Filho de Cid Moreira deixa a prisão após decisão da Justiça de São Paulo
Rodrigo Radenzev Simões Moreira cumprirá pena em regime aberto, mas Ministério Público ainda pode recorrer da decisão judicial
A Justiça de São Paulo concedeu habeas corpus para Rodrigo Radenzev Simões Moreira, filho de Cid Moreira, responder ao restante da pena em liberdade. Detido desde dezembro de 2025, ele passará a cumprir a condenação em regime aberto. A sentença determina dois anos e seis meses de reclusão, um ano de detenção e pagamento de multa. A alteração muda o cenário jurídico do acusado, alvo de operação no interior paulista.
O processo judicial não está concluído. A defesa informou que apresentará recursos em instâncias superiores para reverter a condenação. Em contrapartida, o Ministério Público pode contestar a liberação concedida pelo tribunal. Essa movimentação indica que a situação legal do réu permanece sujeita a novas deliberações nos próximos meses.
Motivo da prisão do filho de Cid Moreira no interior paulista
A detenção ocorreu em 8 de dezembro de 2025, após denúncia de violência doméstica registrada pela ex-esposa. Durante o mandado de busca na residência, a Polícia Civil localizou materiais ilícitos. Os registros apontam que o investigado confirmou a posse dos itens durante a abordagem. O episódio gerou acusações por tráfico de substâncias ilícitas e posse irregular de arma de fogo.
O inventário da apreensão detalhou os objetos recolhidos. Conforme o boletim oficial, foram confiscados “três tijolos de maconha, um revólver carregado, simulacros de pistola, uma espingarda de pressão, uma planta de cannabis e R$ 318 em dinheiro”. A presença desses elementos fundamentou as acusações no momento do flagrante, agravando a situação inicial.

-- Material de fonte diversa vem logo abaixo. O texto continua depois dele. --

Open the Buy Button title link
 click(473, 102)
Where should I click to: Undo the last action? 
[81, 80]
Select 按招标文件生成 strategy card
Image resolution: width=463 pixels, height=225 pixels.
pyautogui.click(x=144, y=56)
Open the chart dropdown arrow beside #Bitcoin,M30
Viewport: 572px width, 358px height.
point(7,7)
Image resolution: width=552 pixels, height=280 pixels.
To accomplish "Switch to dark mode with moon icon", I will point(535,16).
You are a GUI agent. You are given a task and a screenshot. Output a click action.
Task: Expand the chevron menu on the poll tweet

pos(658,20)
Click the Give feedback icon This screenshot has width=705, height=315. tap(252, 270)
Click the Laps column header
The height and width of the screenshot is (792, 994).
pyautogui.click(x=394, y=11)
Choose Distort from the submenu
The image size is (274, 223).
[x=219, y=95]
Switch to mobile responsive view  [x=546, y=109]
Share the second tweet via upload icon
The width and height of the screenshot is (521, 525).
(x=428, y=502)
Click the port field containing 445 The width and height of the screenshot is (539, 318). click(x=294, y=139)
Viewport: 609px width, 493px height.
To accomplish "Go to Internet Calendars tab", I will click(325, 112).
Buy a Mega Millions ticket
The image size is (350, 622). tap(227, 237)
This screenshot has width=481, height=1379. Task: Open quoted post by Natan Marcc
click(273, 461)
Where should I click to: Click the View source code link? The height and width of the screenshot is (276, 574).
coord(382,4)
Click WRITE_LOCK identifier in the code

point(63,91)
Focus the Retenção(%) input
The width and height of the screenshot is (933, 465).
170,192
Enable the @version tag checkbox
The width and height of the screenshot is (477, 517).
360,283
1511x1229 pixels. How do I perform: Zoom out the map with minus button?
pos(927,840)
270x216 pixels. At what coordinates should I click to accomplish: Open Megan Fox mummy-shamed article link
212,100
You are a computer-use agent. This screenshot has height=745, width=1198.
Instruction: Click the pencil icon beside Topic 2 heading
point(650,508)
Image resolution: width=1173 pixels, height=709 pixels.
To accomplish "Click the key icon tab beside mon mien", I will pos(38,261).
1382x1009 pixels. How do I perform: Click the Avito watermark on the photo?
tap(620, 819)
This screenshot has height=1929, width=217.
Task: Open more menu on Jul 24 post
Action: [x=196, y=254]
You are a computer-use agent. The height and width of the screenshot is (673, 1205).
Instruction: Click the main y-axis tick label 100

Defesa de Rodrigo Radenzev Simões Moreira contesta acusações
Os advogados do réu apresentam uma argumentação divergente. A defesa sustenta que o volume de entorpecentes, descrito como “582 gramas de um derivado de cannabis”, destinava-se ao consumo pessoal, descartando a comercialização. Os representantes legais também afirmam que os armamentos encontrados são réplicas sem potencial ofensivo, o que invalidaria parte das acusações criminais.